Problem description
Please repeat the lines below exactly. Begin with the line containing "Viewport: 1044px width, 795px height." and go on through the line containing "Open the COMMENTS tab".

Material shown
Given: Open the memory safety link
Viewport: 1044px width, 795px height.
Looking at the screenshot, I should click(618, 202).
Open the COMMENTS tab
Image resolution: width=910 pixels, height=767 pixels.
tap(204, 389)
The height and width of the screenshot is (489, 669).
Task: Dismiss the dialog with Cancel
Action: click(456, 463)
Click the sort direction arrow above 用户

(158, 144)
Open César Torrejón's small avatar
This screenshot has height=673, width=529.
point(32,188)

--

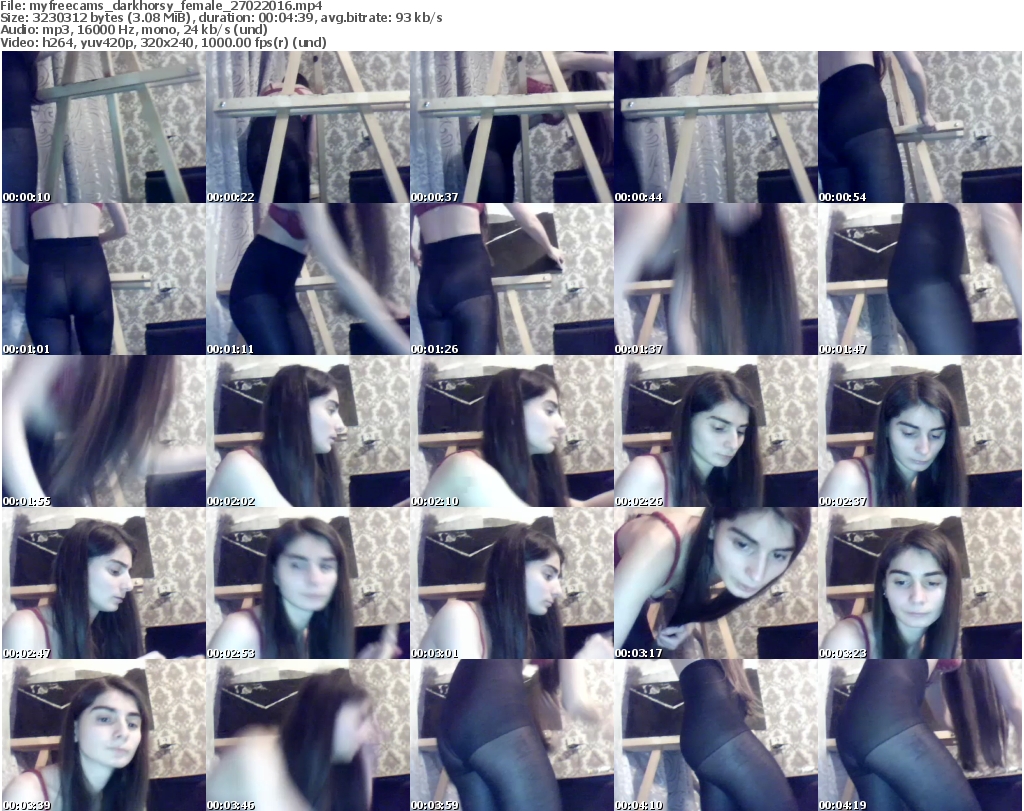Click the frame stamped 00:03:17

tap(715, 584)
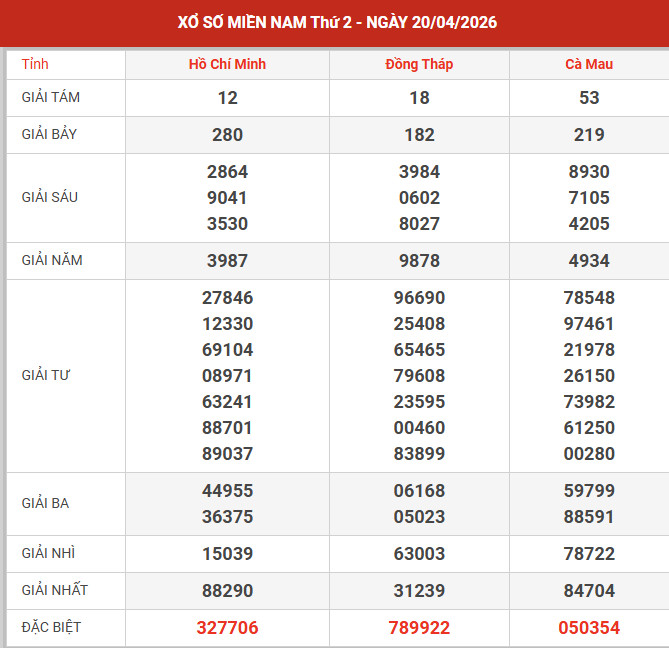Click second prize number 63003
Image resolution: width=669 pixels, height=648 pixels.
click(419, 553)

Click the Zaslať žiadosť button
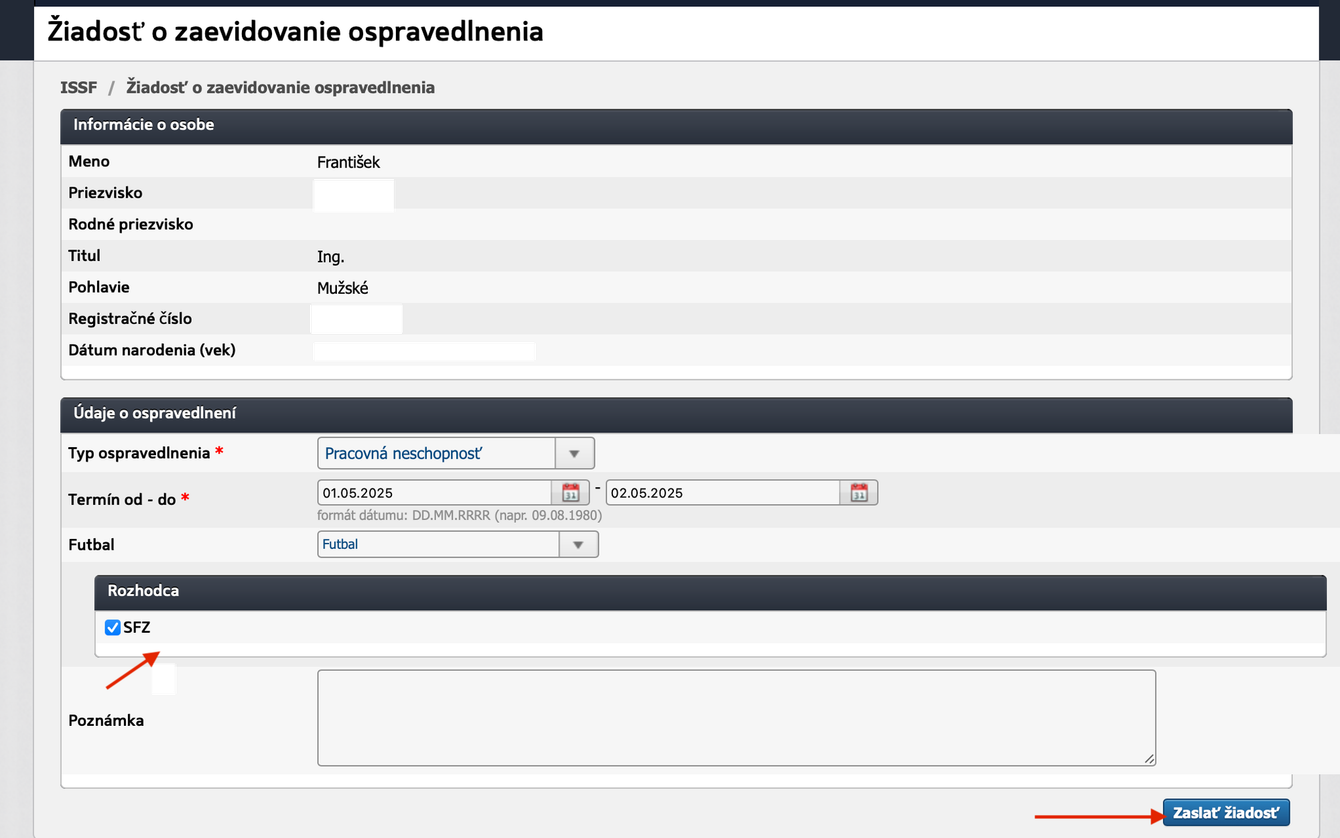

Task result
Viewport: 1044px width, 795px height.
Looking at the screenshot, I should click(618, 202).
Open the COMMENTS tab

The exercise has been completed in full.